__Document section__

Moral Hazard – strictly speaking is an economic term of one party getting involved in a risky event knowing it is protected against the risk the other party will wear. It’s such a juicy gorgeous term and I’m going to massage its meaning, because I can and it best describes where I dwell. 

It is totally different from this other place where many claim to dwell.

Moral high ground – All encompassing terms such as ‘environment’, ‘organic’, ‘third of NZ children live in poverty’, ‘holistic’... etc., all easily dispelled with a little rationality – but at one’s peril.

Susan’s meaning of moral hazard – Taking the moral high ground knowing anyone (ie. Me) who dares to argue, against whichever moral high ground, will be labelled *peel & stick*, climate change denier, racist, Tory, selfish, heartless, greedy... Label away. I’ll stick to my beliefs.

My favourite behavioural economists Thaler & Sunstein (Nudge 2009 p.62), extrapolate on Solomon Asch’s experiments testing herd conformity. They find the majority of people will conform with a group even when they know the group’s decision is wrong or they disagree. They describe it as remarkable that the group judgements became so internalised that people adhered to them when reporting alone, away from the group, even a year later and even as the original group members left and new people join, the original ethos remains.  A tradition or practice can continue in a society, not because anyone like or agrees with it or thinks it defensible, but because of what most people think other people think.

I am currently politically unrepresented in the House. Because I don’t automatically oppose everything the National led Government I’m automatically lumped in as a National Party supporter. I did actually vote National in the last election (for the first time ever), but that was more from lack of a viable opposition and that the guts dropped out of the ACT Party (whom I voted in 2008) followed in 2011 by Labour (Hutt South electorate) and Maori Party (Whanau Ora, in my opinion, should be the social policy/welfare of the future).

__Data shown__
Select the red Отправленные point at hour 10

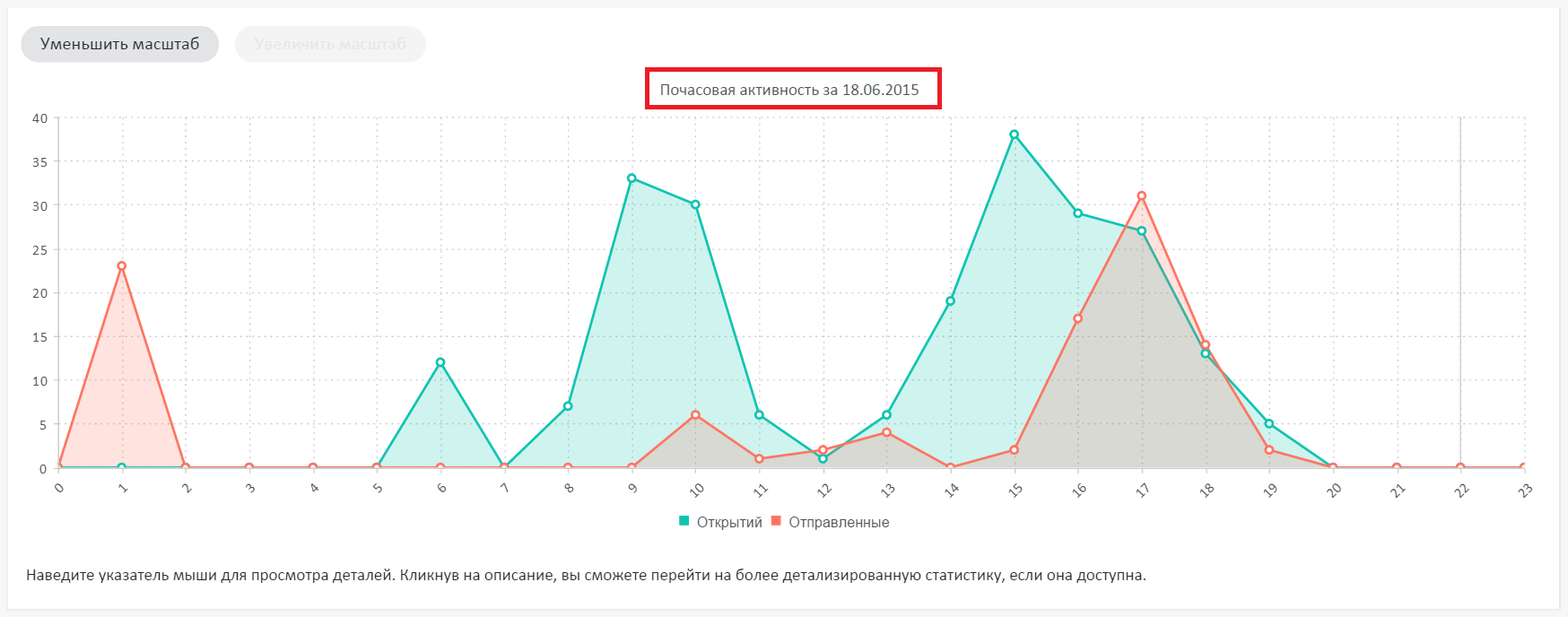click(695, 415)
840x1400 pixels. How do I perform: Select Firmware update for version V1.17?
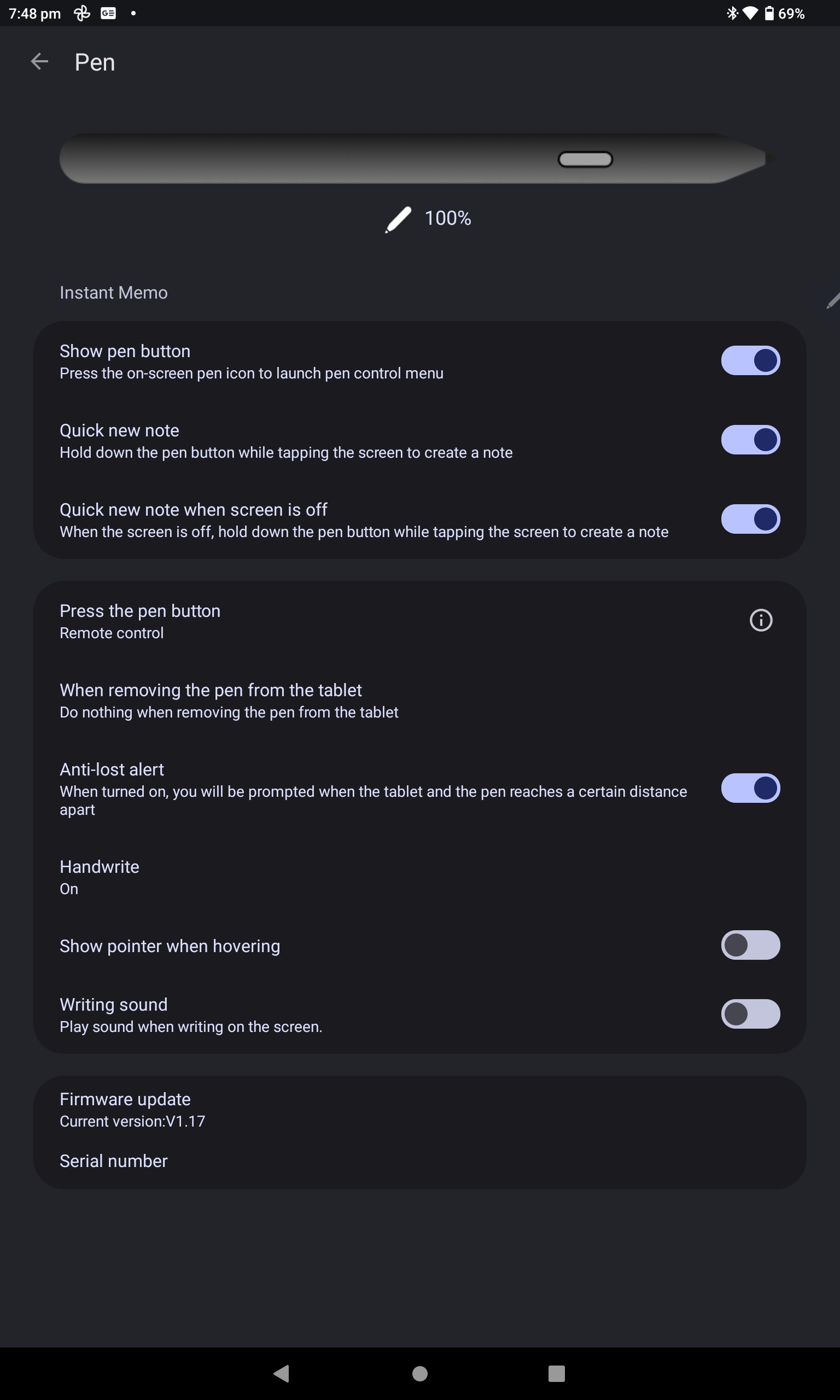(x=340, y=1108)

__Requirement__
Reproduce the passage in the moral hazard text above, between "Moral high ground –" and "to my beliefs.", inclusive.

__Solution to the exercise__
Moral high ground – All encompassing terms such as ‘environment’, ‘organic’, ‘third of NZ children live in poverty’, ‘holistic’... etc., all easily dispelled with a little rationality – but at one’s peril.

Susan’s meaning of moral hazard – Taking the moral high ground knowing anyone (ie. Me) who dares to argue, against whichever moral high ground, will be labelled *peel & stick*, climate change denier, racist, Tory, selfish, heartless, greedy... Label away. I’ll stick to my beliefs.